* [Aufgaben zur Übung]:
A. In welchem Jahr heiraten Dominik und Nicoletta laut dem Text über Dominik?
B. Prüfe anhand des Textes über Dominik, ob die folgenden Aussagen zutreffen: (i) Romy ist die erste Tochter von Dominik und Nicoletta. (ii) Saro kommt vor Romy zur Welt. (iii) Gemma ist heute zehn Jahre alt.
C. Führe den Text über Dominik im Anschluss an seinen letzten Satz weiter.

* [Text zur Untersuchung]:
2001 will er es noch einmal wissen: Mit 27 Jahren wechselt der gelernte Maschinenmechaniker zurück in die Industrie, er lässt sich weiterbilden zum Konstrukteur und folgt alsbald dem Lockruf in die Privatwirtschaft: Seine Kompetenz, geplante Geräte und Maschinen nicht nur den Bedürfnissen der Kundschaft anzupassen, sondern sie gleich auch entsprechend anzufertigen, eröffnet neue Möglichkeiten: Der Wirtschaftsmotor brummt, und das Geschäft blüht. Vorerst.

Familie und Schicksalsschläge

Auch in der privaten Lebensplanung stehen die Zeichen bald schon auf Glück und Beständigkeit: Dominik und Nicoletta finden zueinander, 2005 schliessen sie den Bund der Ehe, noch im selben Jahr kommt Romy zur Welt, ihre erste Tochter; zwei Jahre später folgt Sohn Saro. Nesthäkchen Gemma, heute zwölfjährig, macht das Trio komplett. Längst ist auch sonnenklar, dass die Kinder den Papi begleiten und unterstützen, wenn er die Verantwortung für das Pfarreilager übernimmt.

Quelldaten
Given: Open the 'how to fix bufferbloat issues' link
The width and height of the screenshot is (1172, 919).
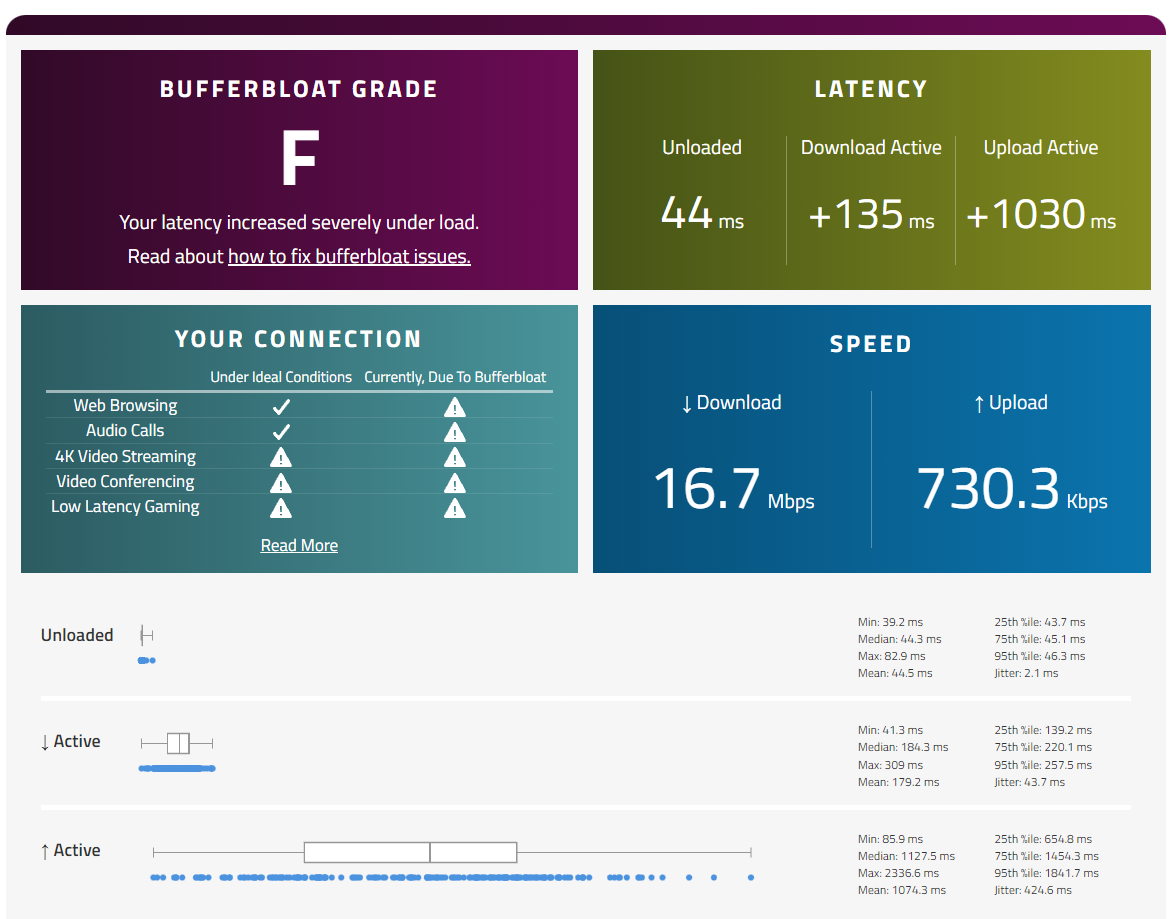Looking at the screenshot, I should (349, 257).
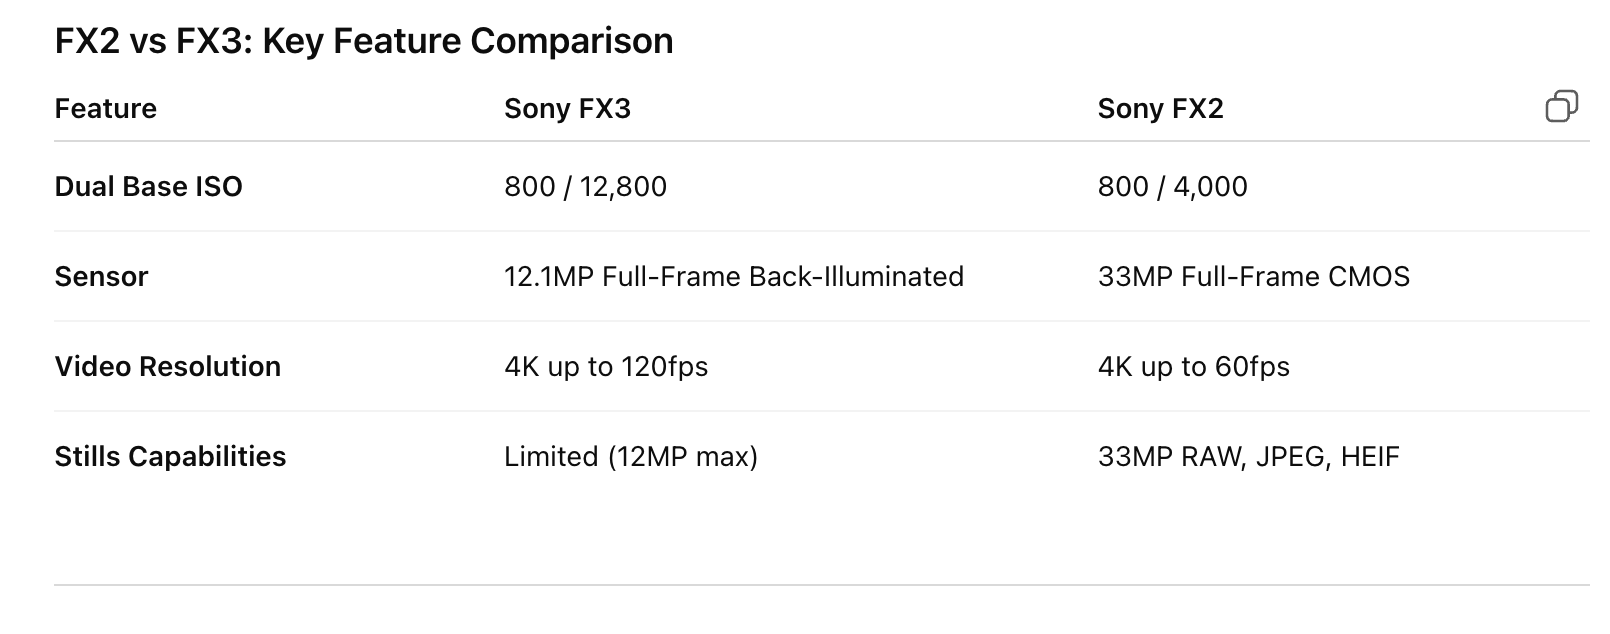The height and width of the screenshot is (634, 1610).
Task: Select the Video Resolution row label
Action: pos(168,367)
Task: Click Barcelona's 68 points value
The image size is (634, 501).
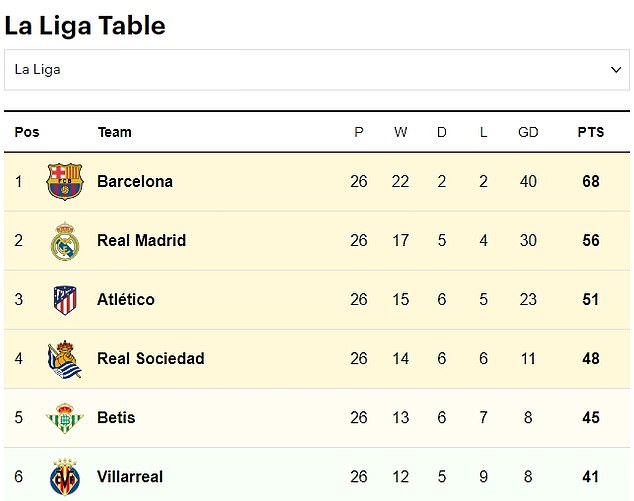Action: [591, 182]
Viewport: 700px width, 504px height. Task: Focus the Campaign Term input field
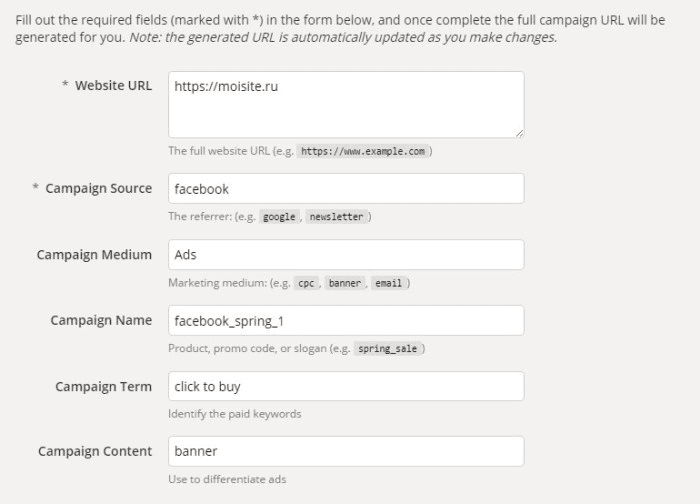pos(346,386)
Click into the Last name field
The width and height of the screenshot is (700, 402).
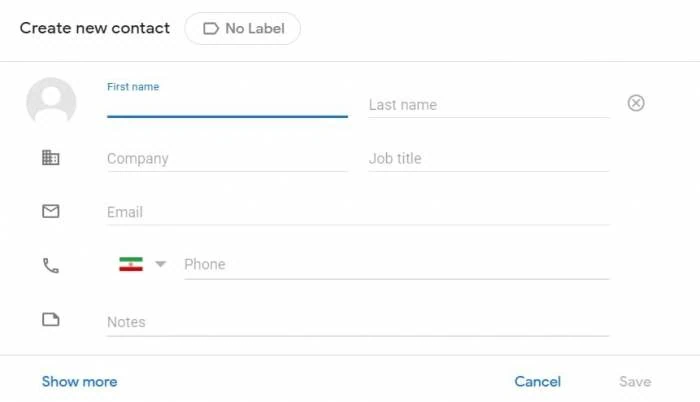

* [Lösungen]:
A. Sie heiraten im Jahr 2005.

B.
(i) Ja: „noch im selben Jahr kommt Romy zur Welt, ihre erste Tochter“
(ii) Nein: „zwei Jahre später folgt Sohn Saro“
(iii) Nein: „Nesthäkchen Gemma, heute zwölfjährig“

C.
Da ist aber auch noch seine technisch-mechanische Leidenschaft: Und mit diesem Standbein wagt Dominik im Sommer 2008 den grossen Schritt in die Selbstständigkeit: Er eröffnet sein eigenes Maschinenkonstruktionsbüro. Doch schon wenige Wochen später erfasst die bis heute unvergessene und in ihrer Tragweite unerreichte Weltwirtschaftskrise auch Dozzas vielversprechendes Start-up-Unternehmen. Die Aufträge brechen ein, einer nach dem anderen; mit geduldigem Optimismus hält sich Dominik mehr schlecht als recht über Wasser, ein ganzes Jahr lang – bis ihm nur noch ein Kunde geblieben ist – ein letzter Auftrag ...

Und dann bricht – nach dem globalen Wirtschaftsdesaster – die private Tragödie über ihn herein.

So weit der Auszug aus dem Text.